■ EXERCISE OBJECTIVE
Collect every line of the records that contains the word "Locate".

::: INPUT RECORDS

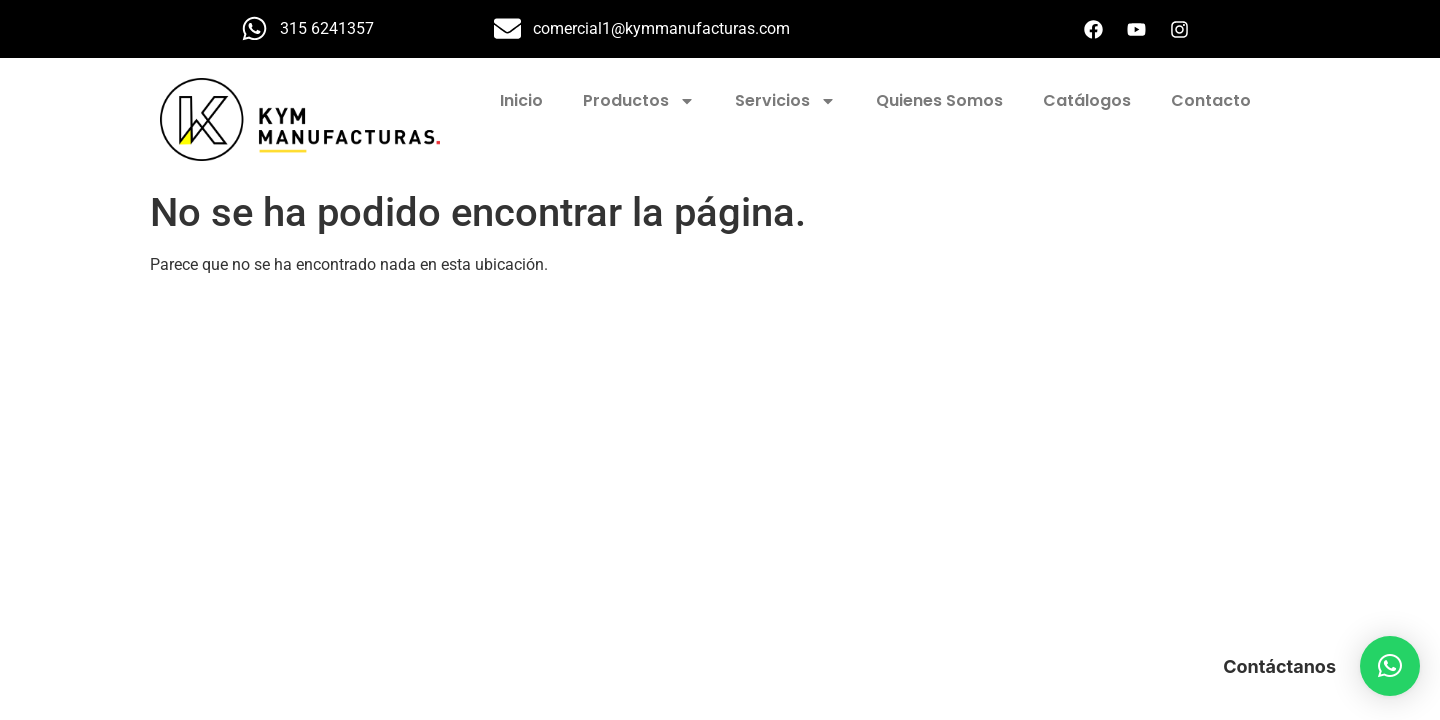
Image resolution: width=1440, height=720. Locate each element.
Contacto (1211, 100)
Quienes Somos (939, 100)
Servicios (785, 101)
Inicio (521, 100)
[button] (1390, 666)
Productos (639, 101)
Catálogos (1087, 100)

::::::

■ CORRECT ANSWER
Image resolution: width=1440, height=720. Locate each element.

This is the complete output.